Keep the token in an environment variable or secrets manager. Do not embed it in browser JavaScript.

Source-Specific Mapping

Source	Good mapping
nginx access log	`$request_uri`, `$host`, `$status`, `$sent_http_content_type`, `$request_time`, `$bytes_sent`, `$http_user_agent`
Caddy access log	`request.uri`, `request.host`, `status`, response content type header, `duration`, `size`, `request.headers.User-Agent`
Apache access log	request path, `%>s`, `%b`, `%{User-agent}i`, plus content type and duration if included in your log format
CDN logs	URI stem/query, host header, status, content type, edge/origin duration, response bytes, user agent
App middleware	request URL, host, response status, response content type, measured duration, response bytes if available, user agent

You do not need a perfect first version. path, status_code, and user_agent are enough to start seeing fetch volume and error patterns.
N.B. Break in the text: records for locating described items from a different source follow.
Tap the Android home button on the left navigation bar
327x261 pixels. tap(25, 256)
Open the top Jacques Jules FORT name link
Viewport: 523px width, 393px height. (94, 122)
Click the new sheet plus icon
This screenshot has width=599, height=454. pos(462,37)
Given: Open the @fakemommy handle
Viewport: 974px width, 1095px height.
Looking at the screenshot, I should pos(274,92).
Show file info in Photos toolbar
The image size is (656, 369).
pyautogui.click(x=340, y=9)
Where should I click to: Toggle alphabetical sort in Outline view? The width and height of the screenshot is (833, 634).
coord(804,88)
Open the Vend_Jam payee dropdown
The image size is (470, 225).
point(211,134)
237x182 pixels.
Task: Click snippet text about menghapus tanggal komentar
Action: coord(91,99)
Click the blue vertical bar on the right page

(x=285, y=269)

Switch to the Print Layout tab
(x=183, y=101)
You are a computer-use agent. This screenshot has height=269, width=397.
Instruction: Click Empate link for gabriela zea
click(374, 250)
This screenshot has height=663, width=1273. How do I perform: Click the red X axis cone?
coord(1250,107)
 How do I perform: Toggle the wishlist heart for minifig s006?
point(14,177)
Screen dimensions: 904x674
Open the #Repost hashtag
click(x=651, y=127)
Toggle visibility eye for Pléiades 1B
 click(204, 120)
Add content type, latency, and byte counts when your log source provides them reliably.

Verify Data In HitKeep

Open AI Visibility for the site.
Select a date range that includes the forwarder runtime.
Check total fetches, top assistants, top paths, and error paths.
Use the assistant and resource-type filters to confirm classification.
Open the correlation section after normal AI-referred visits arrive through hk.js.

For direct API checks:

curl "https://analytics.example.com/api/sites/YOUR_SITE_ID/ai-fetch/overview" \
  -H "Authorization: Bearer YOUR_API_CLIENT_TOKEN"

Troubleshooting

Symptom	Likely cause
`401 Unauthorized`	Missing or invalid bearer token.
`403 Forbidden`	Token has no site grant, or the grant does not include `site.manage_data`.
`404 Site not found`	The site ID is wrong or belongs to a site the token cannot access.
`400 user_agent must match a known AI bot`	The forwarder sent a non-AI crawler or an unsupported AI crawler token.
Rows arrive, but correlation is empty	AI crawler fetches exist, but matching AI-referred human visits have not arrived through the browser tracker for the same paths and window.
Timestamps look delayed	The endpoint records HitKeep ingest time. Forward CDN or batch logs promptly.